### INSTRUCTIONS FOR THE TASK:
Format the lines starting with the line that contains "This screenshot has" and going on through the line that contains "coord(575,777)" as a JSON list of strings, one string per line, with blank lines dropped. Leave the pictures out.

### DATA EXTRACT:

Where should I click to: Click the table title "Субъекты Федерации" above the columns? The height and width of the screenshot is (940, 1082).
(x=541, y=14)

* * *

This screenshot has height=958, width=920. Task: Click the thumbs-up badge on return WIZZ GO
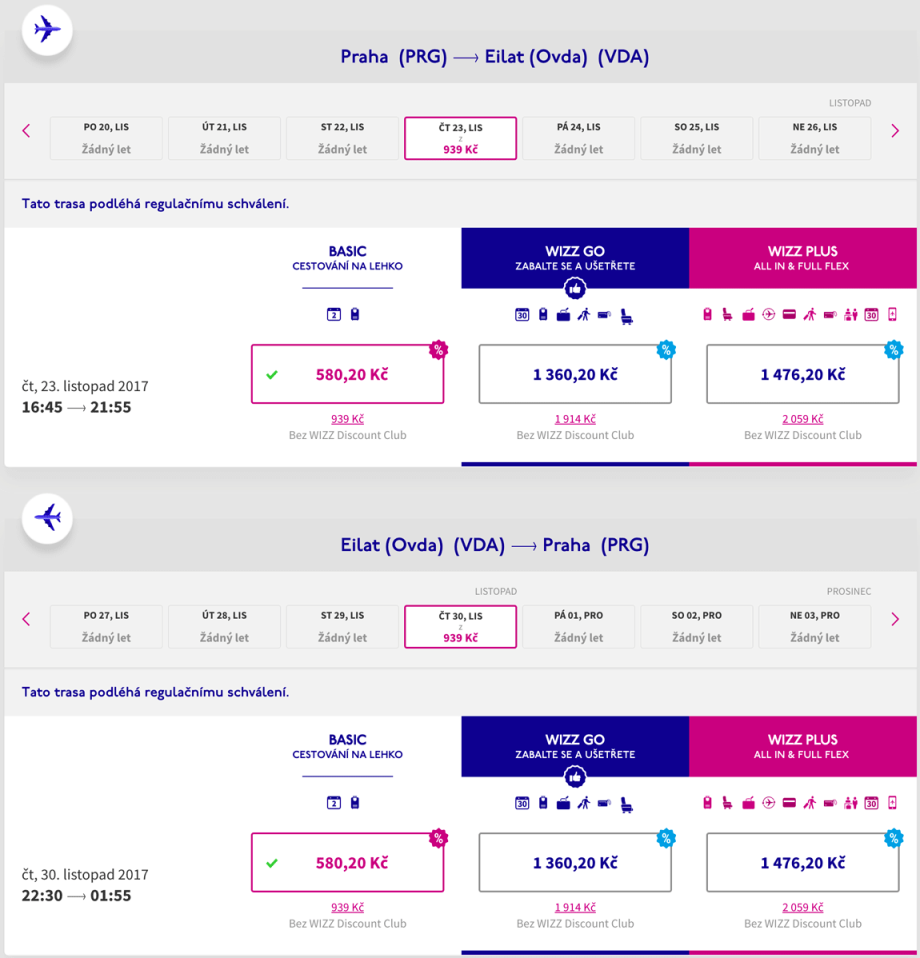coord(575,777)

* * *

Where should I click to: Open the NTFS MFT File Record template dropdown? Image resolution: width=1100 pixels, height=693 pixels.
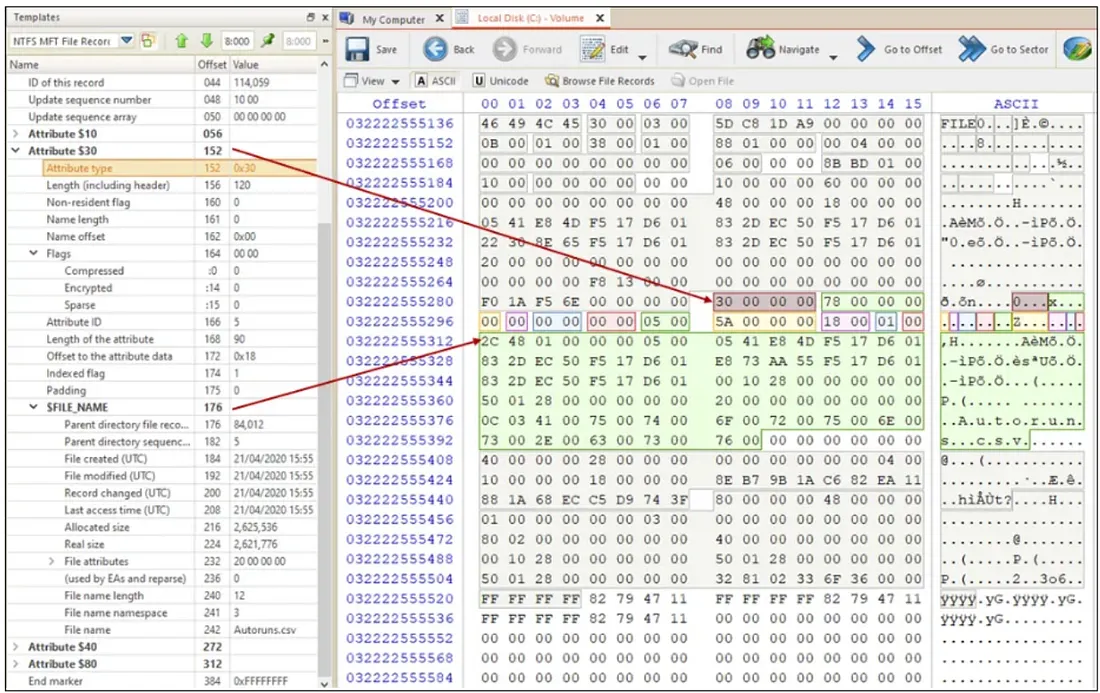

### RESULT OF THE EXERCISE:
[
  "This screenshot has height=958, width=920. Task: Click the thumbs-up badge on return WIZZ GO",
  "coord(575,777)"
]